A Girls Education & Her Parents


By Vijetha Bandi, VOICE Field Coordinator


It was a rainy morning when I started for the schools. This worried me a bit. I kept on thinking that if it continued raining, I may not be able to visit all the schools I wanted to that day. But like most rains in India during monsoon season, it never last longs. So, with little traffic and a cool breeze, we drove to the schools to talk to VOICE’s stakeholders. I could tell right when we entered the classrooms that all the girls were very curious and excited about us being in their schools.

I started talking to the girls individually about the camp and their experience. Once I got them going, it was hard for them to stop. They had so much to say about camp—how they enjoyed the activities and lessons, how much they had improved in English and confidence, etc. One girl even asked me why we don’t conduct a yearlong camp (little does she know that we are piloting the yearlong program in September). It was great hearing these girls’ questions and comments; it’s as though they never had stage fright or any hesitations when it came to speaking.

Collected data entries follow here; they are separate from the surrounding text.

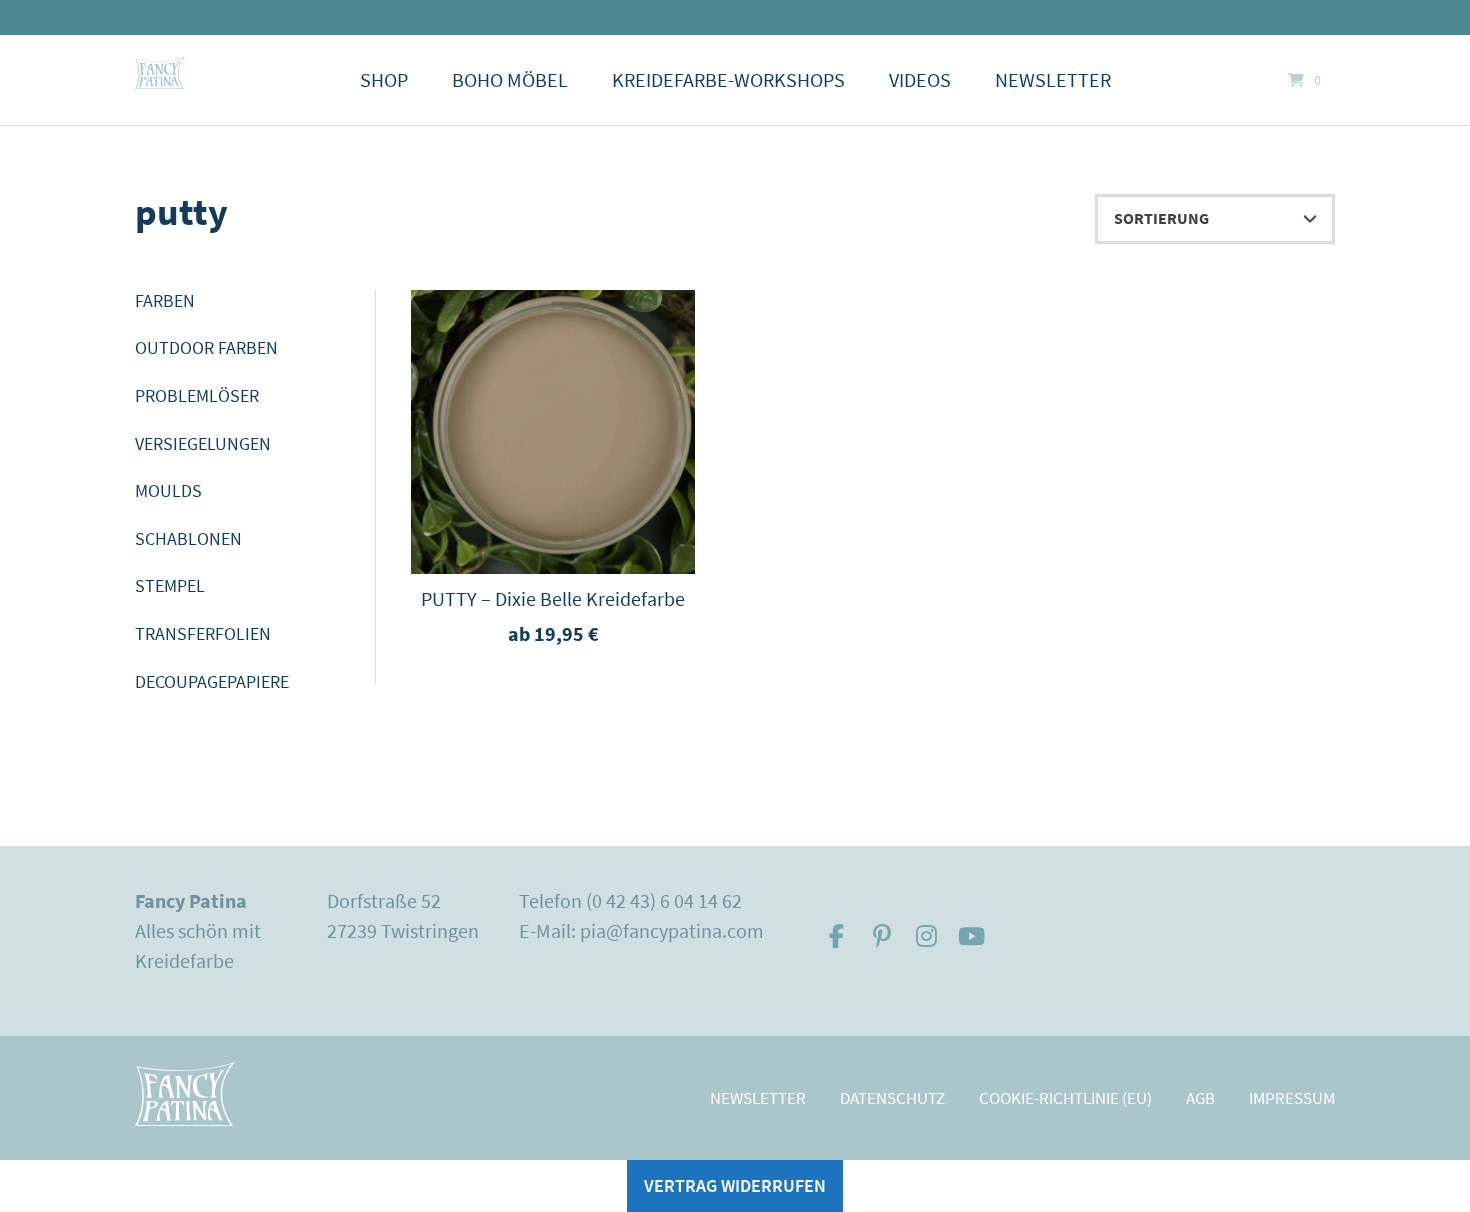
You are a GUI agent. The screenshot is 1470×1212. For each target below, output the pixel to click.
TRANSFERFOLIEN (203, 633)
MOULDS (168, 490)
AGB (1200, 1098)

It is sad, however, to think that many of these bright, young girls will not have the opportunity to obtain a higher secondary education. I was actually surprised to learn that many parents don’t really think it necessary for girls to have much education. I had always thought that this type of parent was a parent of the past, so I was shocked when I learned that more often than not, parents in India do not support their daughters’ decision to receive higher education. It’s weird to think that as an Indian, I did not know this about my country. I guess it was because my parents have always given me so much freedom to do what I want and make my own decisions. I have never felt that my parents treated me differently from my brothers. My brothers and I went to the same schools, and my parents were and still are very supportive of all of us.

Education is a very important aspect in one’s life, especially in the lives of girls, because they are the ones who will be taking care of their families in the future. I think when you study and work, you get to know the world better. When educated, you are able to look at things in different ways and make informed decisions. It is not an obligation for all those who have college degrees to work, but by getting an education, one ultimately learns what one likes and what one wants for her life. I thank God for giving me such great parents.